Dans le monde entier, les chrétiens célèbrent la résurrection du Christ. Pour le Père Bernhard Bürgler sj, provincial des jésuites d'Europe centrale, la fête de Pâques de cette année est particulière. Les crises qui agitent le monde, qu'il s'agisse de la guerre en Ukraine, de la crise climatique ou des conflits au sein de l'Église, marquent un changement d'époque. Aujourd'hui, plus que jamais, Pâques doit nous mener à accepter nos vulnérabilités pour nous laisser transformer par Dieu. Voici son message:
Sombres jours que nous vivons en ces temps de troubles. Les récentes informations que nous avons reçues des différentes communautés jésuites de notre Province me redonner pourtant courage et m’emplissent d'espoir. J'entends parler d'entraide, de confrères et de communautés tout entières qui accueillent des réfugiés ukrainiens chez eux et qui leur tendent la main. Les jeunes jésuites en formation du Berchmanskolleg de Munich ont par exemple quitté leur résidence pour s’installer dans la communauté jésuite principale afin que des familles puissent s’y installer.
Tous ces signes d'espoir ne doivent bien sûr pas nous faire oublier la violence inouïe à laquelle nous sommes confrontés. Cette guerre en Europe a été une surprise pour la plupart d'entre nous. Pas tous. Certains, plus proches du lieu du conflit ou plus clairvoyants, n'ont pas été étonnés par l'invasion russe. Mais une chose est sûre. Nous sommes tous unis par l'horreur et l'impuissance face à cette guerre d'agression qui plonge un pays européen dans la souffrance et la mort.
Des experts évoquent notre entrée dans une nouvelle ère, et même si nous ne le ressentons pas encore vraiment dans notre quotidien, il me semble que cette affirmation est fondée. Et ce changement de paradigme ne concerne pas seulement les questions politiques qui nous touchent. Nous pouvons aussi parler d'une nouvelle ère au regard des questions écologique, économique ou du rôle et de l'avenir de l'Église: nous sentons tous qu’une époque est révolue mais personne ne sait sous quelles formes des réponses nouvelles émergeront.
Se sentir vulnérable
Il me semble que nous pouvons qualifier toutes ces épreuves qui impactent de nombreux domaines de notre vie et de celle de notre société comme des expériences de vulnérabilité. Il s'agit d'expériences et de postures étroitement liées à celles que nous célébrons en ces jours de Pâques.

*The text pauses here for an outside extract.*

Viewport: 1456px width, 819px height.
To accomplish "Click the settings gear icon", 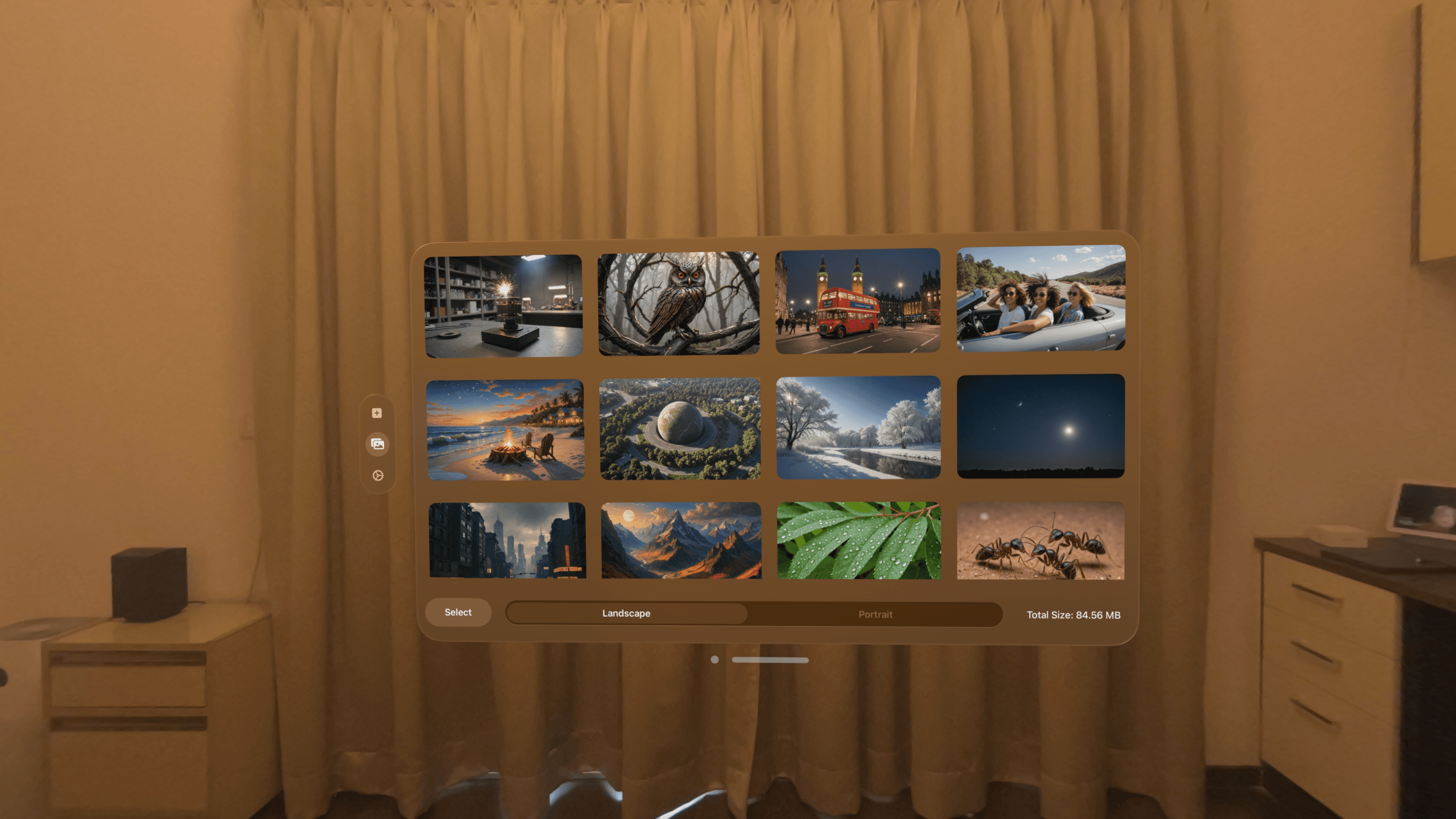I will (378, 475).
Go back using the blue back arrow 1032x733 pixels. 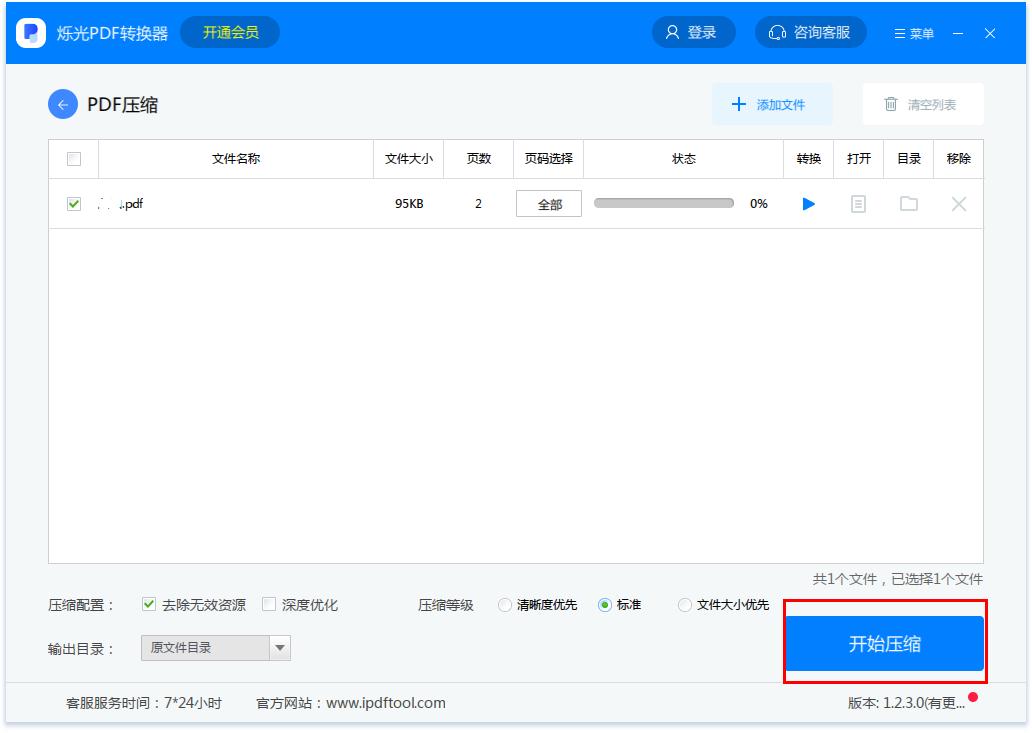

Face à la violence de la guerre, aux conflits de pouvoir au sein de l'Église et au désespoir de certains qui constatent que la transition socio-écologique nécessaire peine à progresser, il est humainement naturel de se laisser envahir par la colère, de chercher à pointer du doigt les responsables ou à fermer les yeux sur la souffrance et l'injustice en se réfugiant dans ses activités quotidiennes. Demeurer vulnérable, adopter l'attitude de la troisième semaine prônée par les Exercices spirituels de saint Ignace, est tout autre chose. Cela demande d’être prêt à regarder la violence, les tensions et la souffrance en face pour se rapprocher de soi et, dans une posture d'abandon et d'amour, se laisser réconcilier sous le regard de Jésus-Christ. «Par ses blessures, nous sommes guéris», nous dit la liturgie que nous célébrons ces jours-ci. Laisser sa vulnérabilité s’apaiser sous le regard du Christ ne signifie pas que nous ne ressentons plus la douleur, mais que nous pouvons la supporter et la laisser se transformer par la grâce de Dieu, tout comme nous pouvons encore voir les stigmates sur le Ressuscité. Et cela ne signifie pas non plus adopter une attitude de passivité. Frère Roger, le fondateur de la communauté de Taizé, assassiné en 2005, l'exprimait ainsi: «lutter avec un cœur réconcilié».
La croix devant les yeux
L’un des symboles de la vulnérabilité chrétienne est bien évidemment la croix, d'où jaillit la vie. En Lituanie, près de la frontière avec la Lettonie, se trouve la Colline des Croix. En des temps où il était interdit d'accrocher ce symbole à leurs murs sous peine d'amende, des milliers de fidèles se sont rendus sur cette colline pour témoigner de leur foi en y déposant une croix. Les croix de cette colline ont été détruites à plusieurs reprises, elles ont toujours été remplacées par de nouvelles, plus imposantes encore, plus impressionnantes que les précédentes. La Colline des Croix n'est pas un symbole de mort, mais d'espoir, de consolation et de résurrection. Notre espérance pascale est que tout ce qui naît de la posture de la croix, de la vulnérabilité, puisse être transformé, renouvelé par l'Esprit Saint, et mis au service de Dieu.
Je vous souhaite une belle et sainte Pâques!